Deze uitspraak is gepseudonimiseerd volgens de pseudonimiseringsrichtlijn

ECLI:NL:PHR:2016:1225

Parket bij de Hoge Raad
25-11-2016
03-02-2017
15/05400
Arrest Hoge Raad: ECLI:NL:HR:2017:144, Gevolgd
Civiel recht
-

Vertegenwoordiging, ontbreken bevoegdheid, onrechtmatige daad. Aansprakelijkheid voor sluiten overeenkomst namens een pas later opgerichte vennootschap. Bekrachtiging in oprichtingsakte, aan bekrachtigingshandeling te stellen eisen (art. 3:69, 3:33 en 3:37 BW).

Rechtspraak.nl
JOR 2017/85 met annotatie van prof. mr. S.C.J.J. Kortmann, Prof. mr. J.S. Kortmann

Conclusie

15/05400

Mr. L. Timmerman

Zitting 25 november 2016

Conclusie inzake:

[eiseres]

eiseres tot cassatie,

(hierna: ‘ [eiseres] ’),

tegen

1. [verweerder 1],

2. [verweerder 2],

verweerders in cassatie,

(hierna in enkelvoud: ‘ [verweerder] ’).

1. Feiten1

1.1 [eiseres] drijft een onderneming in grondverzetmachines. Zij is gevestigd in [vestigingsplaats] . In 2005 is [eiseres] in gesprek geraakt met de gemeente Laarbeek over het verplaatsen van haar bedrijfsactiviteiten.
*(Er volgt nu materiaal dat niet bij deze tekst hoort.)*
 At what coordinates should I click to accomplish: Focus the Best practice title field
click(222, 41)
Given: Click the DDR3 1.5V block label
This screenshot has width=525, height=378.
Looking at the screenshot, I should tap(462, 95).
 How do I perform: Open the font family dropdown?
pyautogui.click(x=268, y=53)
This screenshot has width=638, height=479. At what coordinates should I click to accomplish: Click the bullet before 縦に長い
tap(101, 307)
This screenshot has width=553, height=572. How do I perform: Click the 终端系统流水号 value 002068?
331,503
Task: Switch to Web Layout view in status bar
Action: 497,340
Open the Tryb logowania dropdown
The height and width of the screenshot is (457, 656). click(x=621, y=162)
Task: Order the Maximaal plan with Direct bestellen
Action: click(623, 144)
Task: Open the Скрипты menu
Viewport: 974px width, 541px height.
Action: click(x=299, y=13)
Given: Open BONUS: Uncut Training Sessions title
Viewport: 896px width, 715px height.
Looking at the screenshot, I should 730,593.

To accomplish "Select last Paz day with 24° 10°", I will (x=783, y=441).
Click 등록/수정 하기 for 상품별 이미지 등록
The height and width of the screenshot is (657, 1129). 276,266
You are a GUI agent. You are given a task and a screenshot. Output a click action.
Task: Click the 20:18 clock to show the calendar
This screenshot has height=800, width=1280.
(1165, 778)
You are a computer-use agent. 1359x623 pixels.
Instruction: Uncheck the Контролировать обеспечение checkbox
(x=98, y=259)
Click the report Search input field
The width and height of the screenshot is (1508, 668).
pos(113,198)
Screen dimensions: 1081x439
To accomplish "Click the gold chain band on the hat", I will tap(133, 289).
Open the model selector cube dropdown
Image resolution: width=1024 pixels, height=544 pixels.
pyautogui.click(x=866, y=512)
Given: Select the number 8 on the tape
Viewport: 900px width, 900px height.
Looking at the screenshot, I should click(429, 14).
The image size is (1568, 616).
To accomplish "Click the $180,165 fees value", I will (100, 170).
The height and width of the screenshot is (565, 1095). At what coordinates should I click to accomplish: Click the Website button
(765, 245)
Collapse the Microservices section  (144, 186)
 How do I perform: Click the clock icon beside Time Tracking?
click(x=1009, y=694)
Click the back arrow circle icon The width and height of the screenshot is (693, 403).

In december 2005 heeft de gemeente aan [eiseres] een intentieovereenkomst voorgelegd, die erop neerkomt dat [eiseres] haar bedrijfsactiviteiten verplaatst en de gemeente planologische medewerking zal verlenen aan woningbouwontwikkeling op de bedrijfslocatie van [eiseres] . [eiseres] heeft de intentieovereenkomst niet ondertekend.

1.2 Op 4 september 2006 heeft een gesprek plaatsgevonden tussen de burgemeester van de gemeente, het hoofd Ruimtelijke Ordening van de gemeente en [betrokkene 2] . Van dit gesprek is een gespreksverslag opgesteld waarin onder meer is vermeld dat als gevolg van het niet eens zijn over de toe te passen parkeernorm de intentieovereenkomst is afgeblazen.

1.3 Op 16 februari 2007 heeft belastingadviseur [betrokkene 1] aan [A] gemeld:

“Onze cliënt, [verweerder 1] , is voornemens een holding op te richten, genaamd Renla Beheer B.V., die vervolgens voor 50% gaat deelnemen in een nieuw op te richten werkmaatschappij, genaamd Frère B.V. De overige 50% van de aandelen Frère B.V zullen worden gehouden door de al bestaande vennootschap [B] B.V. Frère B.V. zal als voornaamste doelstelling het ontwikkelen, beheren en adviseren van vastgoed hebben. Zowel Renia Beheer B.V. als ook Frère B. V. wordt in contanten worden opgericht.”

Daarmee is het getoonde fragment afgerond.